Teodemiro tinha já desencravado a espada do escudo de Juliano, em que
ficara embebida. Rapidamente ela descera de novo guiada pela raiva que
abafava o guerreiro. O golpe quebrou o escudo já falsado e bateu no elmo
brilhante do conde, com tal fúria, que este perdeu a luz dos olhos e curvando-se
para adiante, abraçou-se ao colo do cavalo, quase sem sentidos. Outra vez que o
duque de Córdova vibrasse o ferro, Juliano estava perdido: o caminho da morte lá
lhe ficara indicado no elmo.
— Que olhas para o chão, traidor? — disse Teodemiro, com voz trémula de
cólera e de escárnio e segundando o golpe. — É a terra da pátria que vendeste
aos infiéis como tu!
O ferro, porém, não pôde chegar à cimeira do capacete do conde. Outro
ferro, seguro por mão robusta, se meteu de permeio. Era a espada de Mugueiz, o
qual, passando, vira o perigo iminente do seu amigo e correra para o salvar.
Então Teodemiro voltou-se contra o renegado, e um violento combate se
travou entre ambos. Mugueiz não era menos destro que o príncipe da Bética.
Mais membrudo e robusto que ele, e além disso ainda não ferido, a vantagem era
toda sua; mas o esforço de Teodemiro supria essa inferioridade.
Entretanto Juliano recobrara o alento; a vergonha, o despeito, a sede de
vingança estorciam-lhe o coração. O nobre ginete em que cavalgava, sentindo
seu senhor semimorto, tinha corrido espantado até onde a multidão de cristãos e
árabes, travados em peleja sanguinolenta, lho consentia. O conde, cravando-lhe
os acicates, com a espada erguida na mão, arremessou-o para o lugar onde o
duque de Córdova pelejava com Mugueiz. Era um feito covarde: mas que
importava a Juliano a desonra? Assinalado com o ferrete indelével de traidor,
havia-se habituado a viver para um sentimento único — a vingança. E a vingança
era quem o impelia.
Neste momento, por uma das pontes já desertas lançadas na noite antecedente
sobre o Chry sus soava um correr de cavalo à rédea solta. Alguns soldados que
andavam mais perto da margem volveram para lá os olhos. Um cavaleiro de
estranho aspecto era o que assim corria. Vinha todo coberto de negro: negros o
elmo, a couraça e o saio; o próprio ginete murzelo: lança não a trazia. Pendia-lhe
da direita da sela uma grossa maça ferrada de muitas puas, espécie de clava
conhecida pelo nome de borda, e da esquerda a arma predilecta dos godos, a
bipene dos francos, o destruidor franquisque. Subiu rápido a encosta de onde
Roderico atendia aos sucessos da batalha. Parou um momento e, olhando para
um e outro lado, endireitou a carreira para o lugar onde flutuavam os pendões
das tiufadias da Bética. Como um rochedo pendurado sobre as ribanceiras do
mar, que, estalando, rola pelos despenhadeiros e, abrindo um abismo, se atufa
nas águas, assim o cavaleiro desconhecido, rompendo por entre os godos,
precipitou-se para onde mais cerrado em redor de Teodemiro e Mugueiz fervia o pelejar.

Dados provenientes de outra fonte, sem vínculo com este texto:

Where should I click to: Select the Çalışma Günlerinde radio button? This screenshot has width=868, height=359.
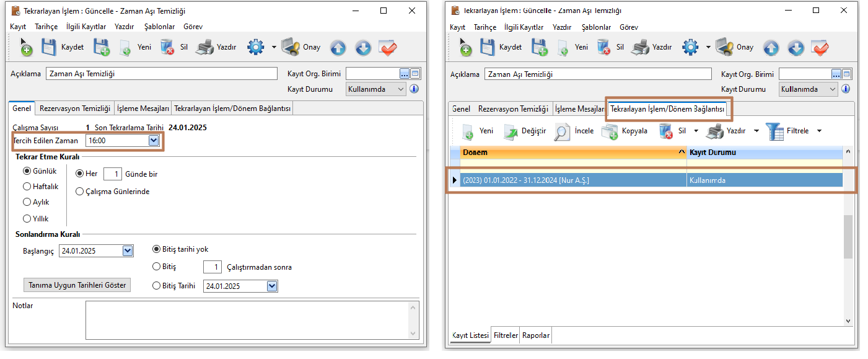coord(80,192)
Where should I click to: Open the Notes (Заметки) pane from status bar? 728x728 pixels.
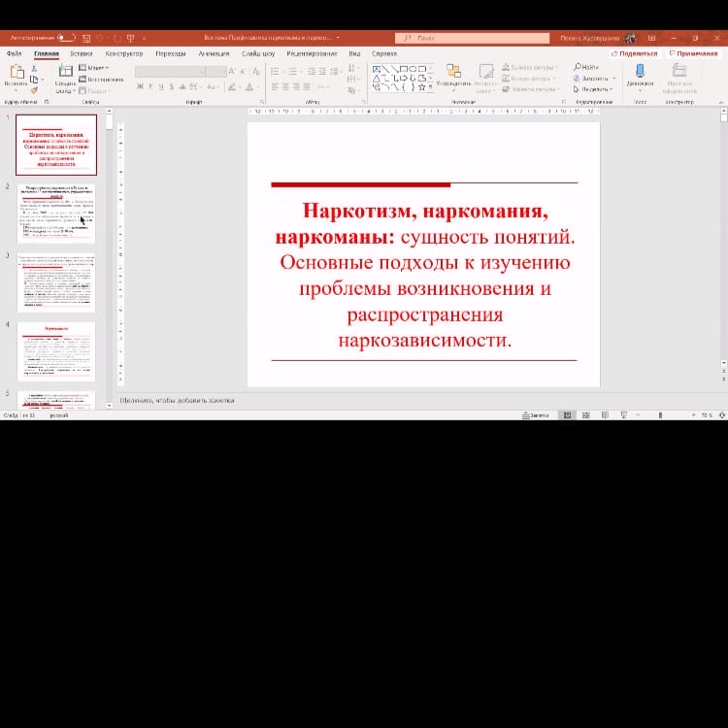point(534,414)
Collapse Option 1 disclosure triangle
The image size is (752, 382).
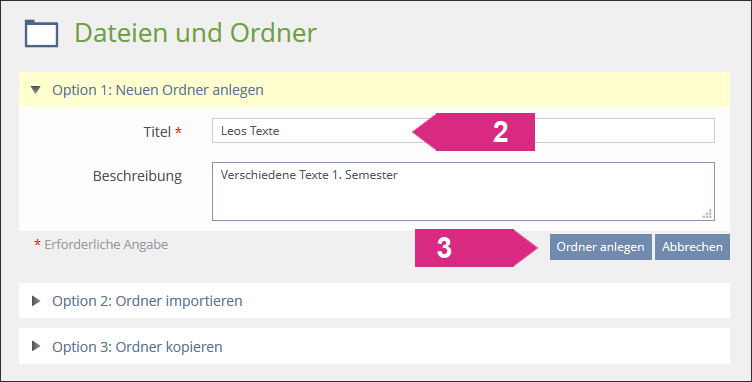pos(35,90)
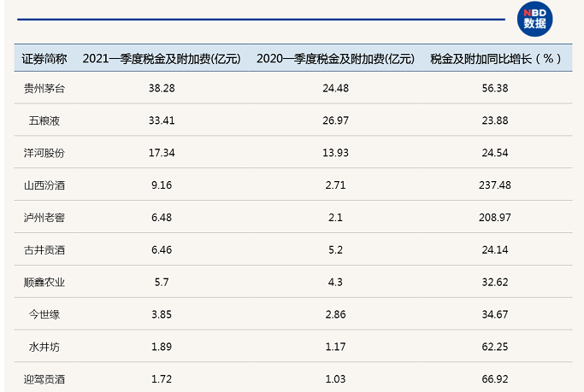The width and height of the screenshot is (584, 392).
Task: Select the 贵州茅台 row name
Action: (x=44, y=89)
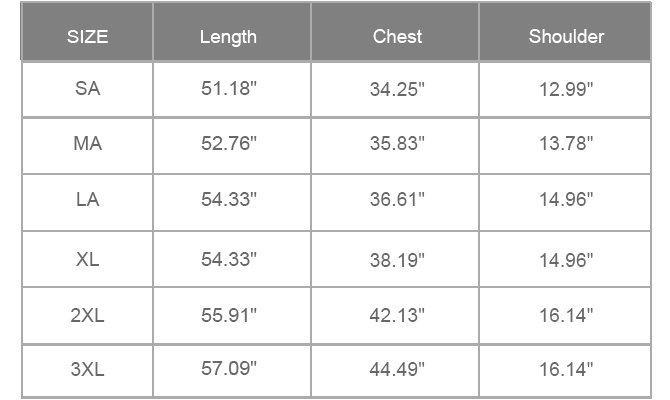
Task: Select the Shoulder column header
Action: tap(566, 36)
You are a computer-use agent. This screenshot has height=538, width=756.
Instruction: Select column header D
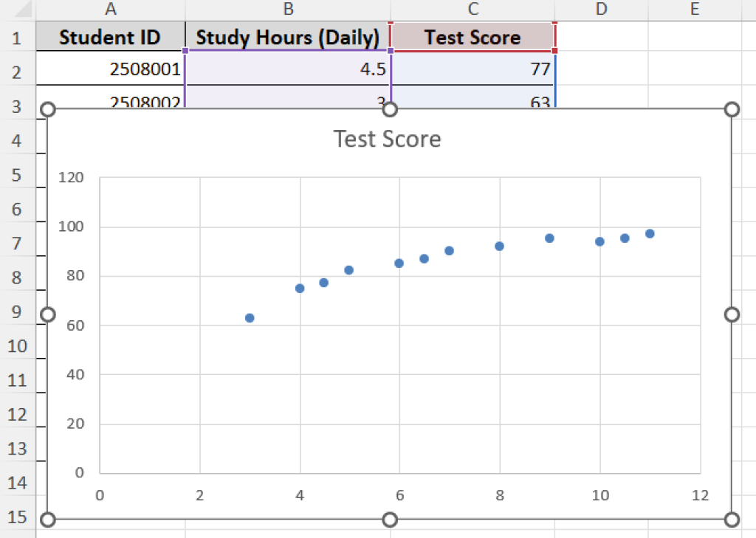tap(600, 10)
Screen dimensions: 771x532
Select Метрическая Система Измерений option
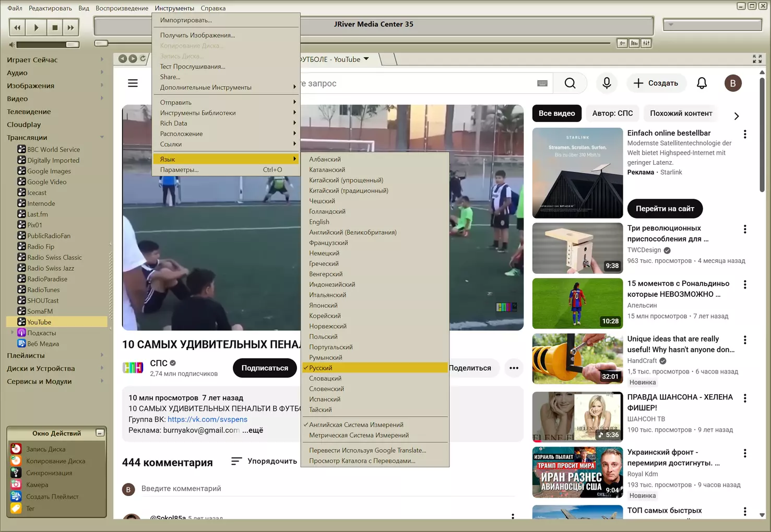359,435
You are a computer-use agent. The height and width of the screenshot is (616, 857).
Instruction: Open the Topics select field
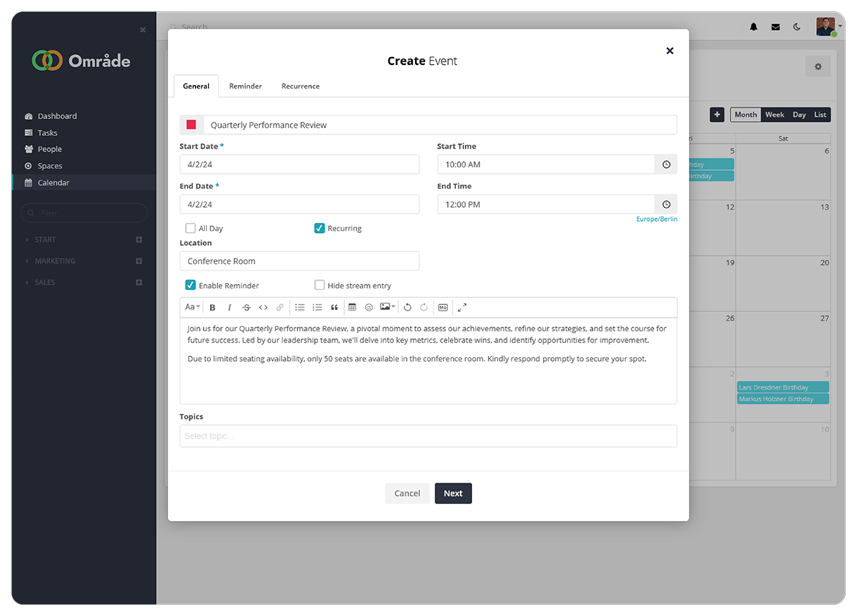(x=428, y=437)
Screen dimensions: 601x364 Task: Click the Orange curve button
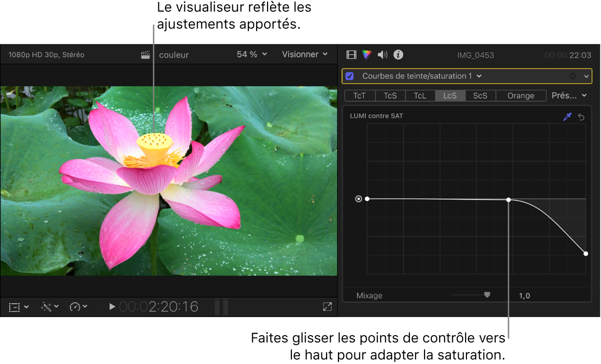coord(521,96)
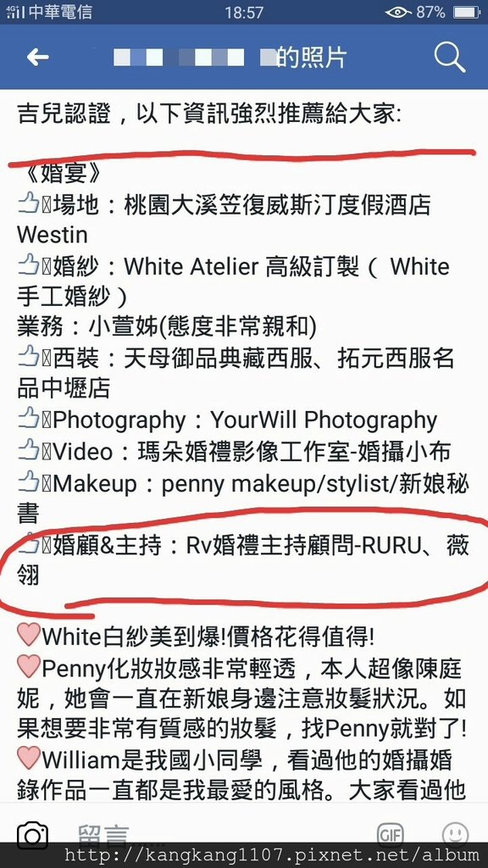
Task: Tap thumbs-up icon beside Photography
Action: click(28, 420)
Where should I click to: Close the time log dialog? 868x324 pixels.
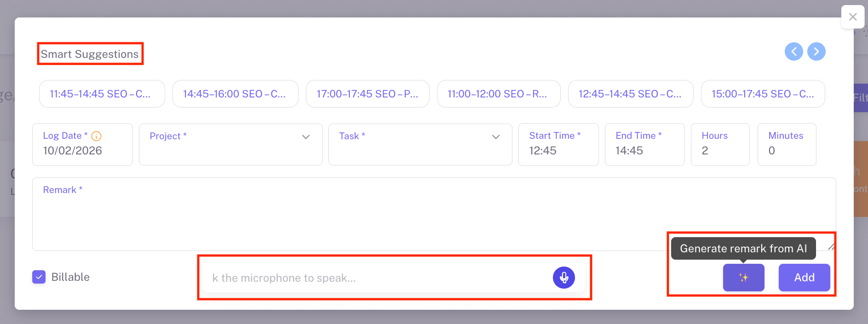pyautogui.click(x=852, y=17)
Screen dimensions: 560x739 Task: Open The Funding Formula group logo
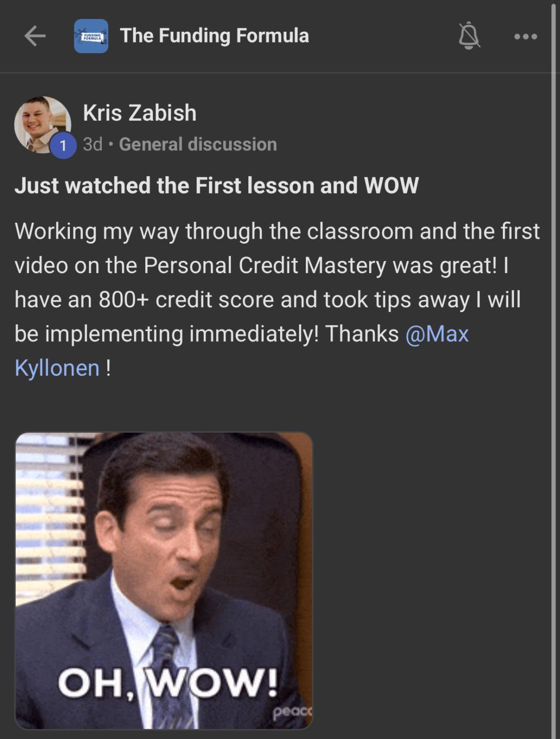91,36
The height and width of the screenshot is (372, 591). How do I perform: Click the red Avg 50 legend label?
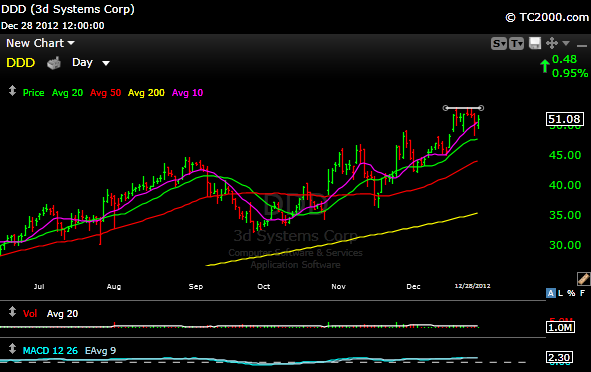(x=106, y=93)
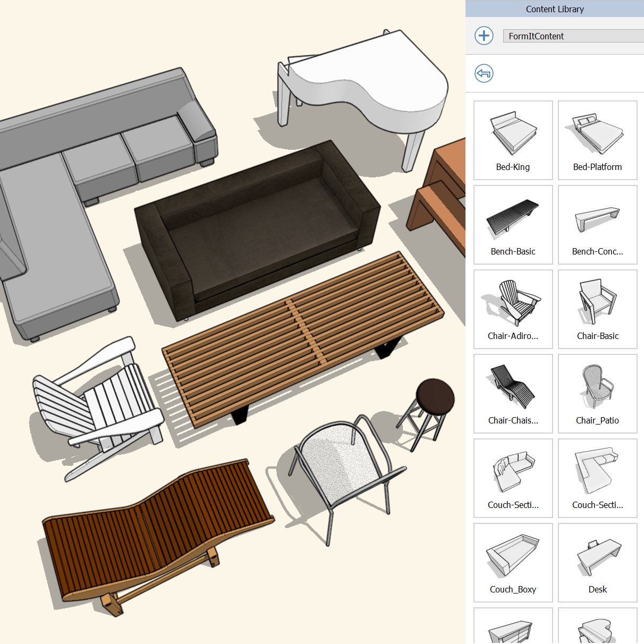644x644 pixels.
Task: Click the back arrow icon
Action: 484,73
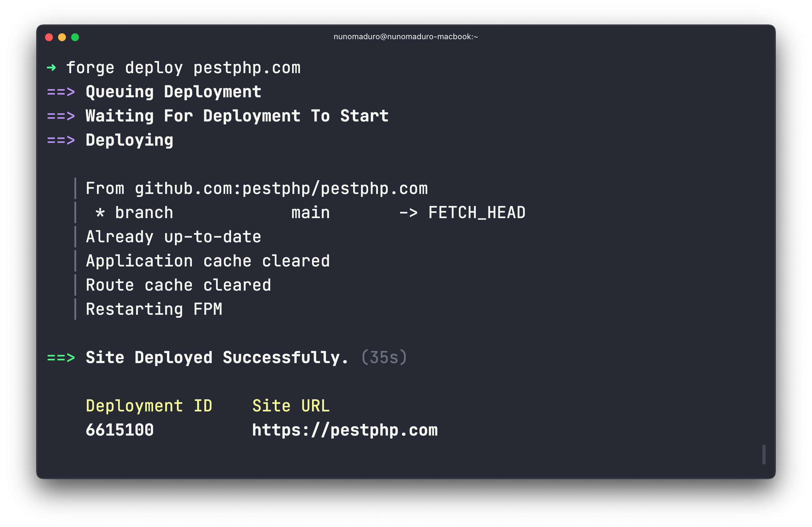The image size is (812, 527).
Task: Click the yellow traffic light button
Action: coord(62,37)
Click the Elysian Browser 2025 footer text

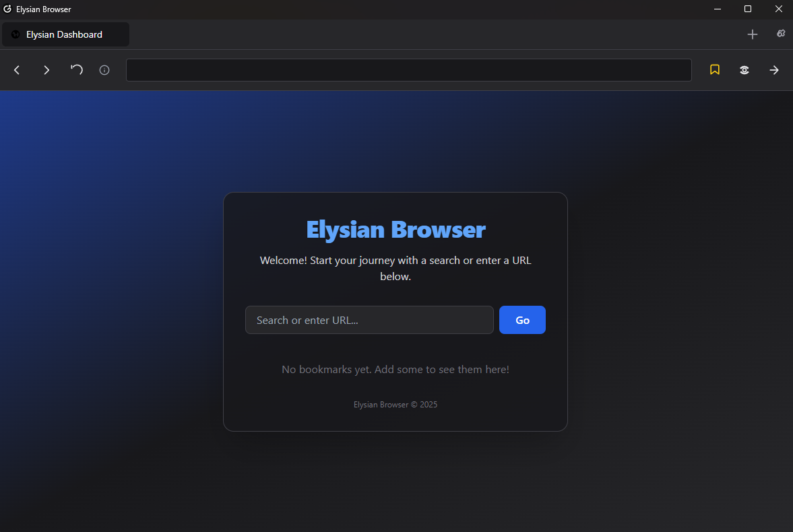395,404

Juliano tinha-se aproximado no entanto do esforçado duque de Córdova, que,
ferido e obrigado a combater com o destro e feroz renegado, a custo se poderia
defender dos golpes do conde, golpes que o ódio e a cólera dirigiam. Alguns
cavaleiros da Bética voaram a socorrer Teodemiro; mas os árabes com que
andavam travados tinham-nos seguido de perto e, rodeando Mugueiz, haviam
tornado inútil o socorro dos cavaleiros cristãos. O apertado revolver das armas
formava uma selva de ferros em volta dos dois capitães inimigos, através da qual
debalde o conde de Septum buscara muitas vezes abrir caminho para ferir
Teodemiro, até que finalmente, galgando por cima de um árabe derribado,
pudera vibrar um golpe. O elmo do nobre godo restrugira, e o guerreiro vacilara.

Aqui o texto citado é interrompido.